**TASK DIRECTIONS:**
Begin at the top of the entries below and write out every line through the one containing "Image resolution: width=801", excluding pictures.

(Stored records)
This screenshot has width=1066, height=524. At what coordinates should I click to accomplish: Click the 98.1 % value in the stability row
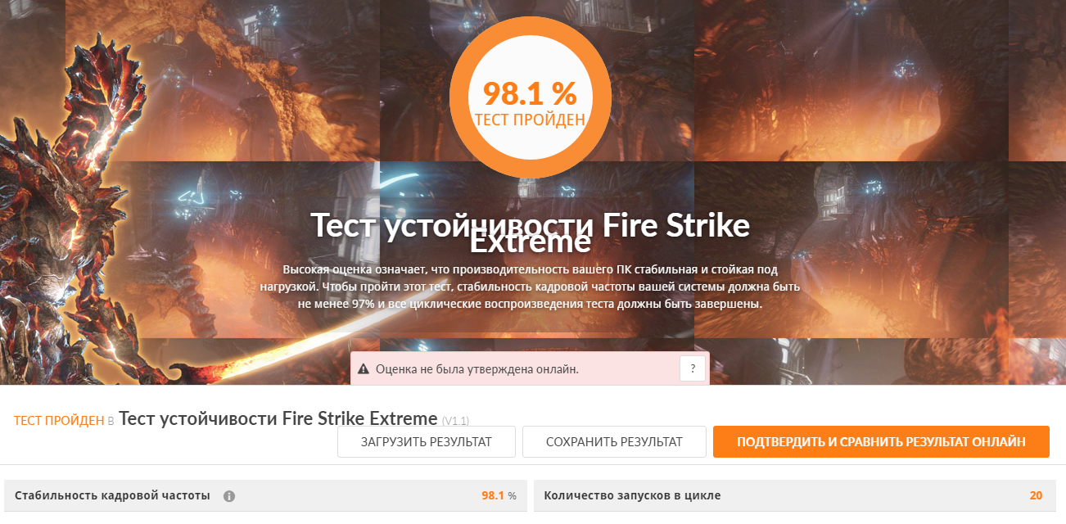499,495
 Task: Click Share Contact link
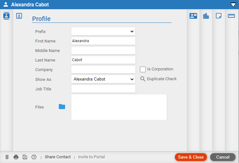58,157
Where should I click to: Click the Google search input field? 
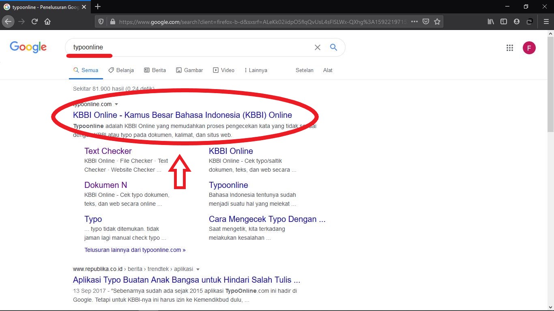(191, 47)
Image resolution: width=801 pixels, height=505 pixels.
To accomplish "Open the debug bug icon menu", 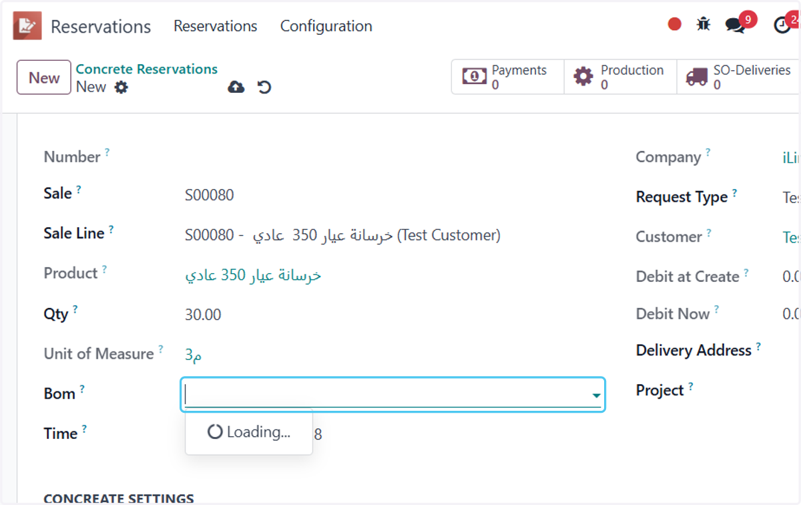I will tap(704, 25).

**RESULT OF THIS TASK:**
This screenshot has width=1066, height=524. At what coordinates should I click to accomplish: Click the 98.1 % value in the stability row
499,495
 Task: Click Share Contact link
58,157
Where should I click to: Click the Google search input field? 
(191, 47)
Image resolution: width=801 pixels, height=505 pixels.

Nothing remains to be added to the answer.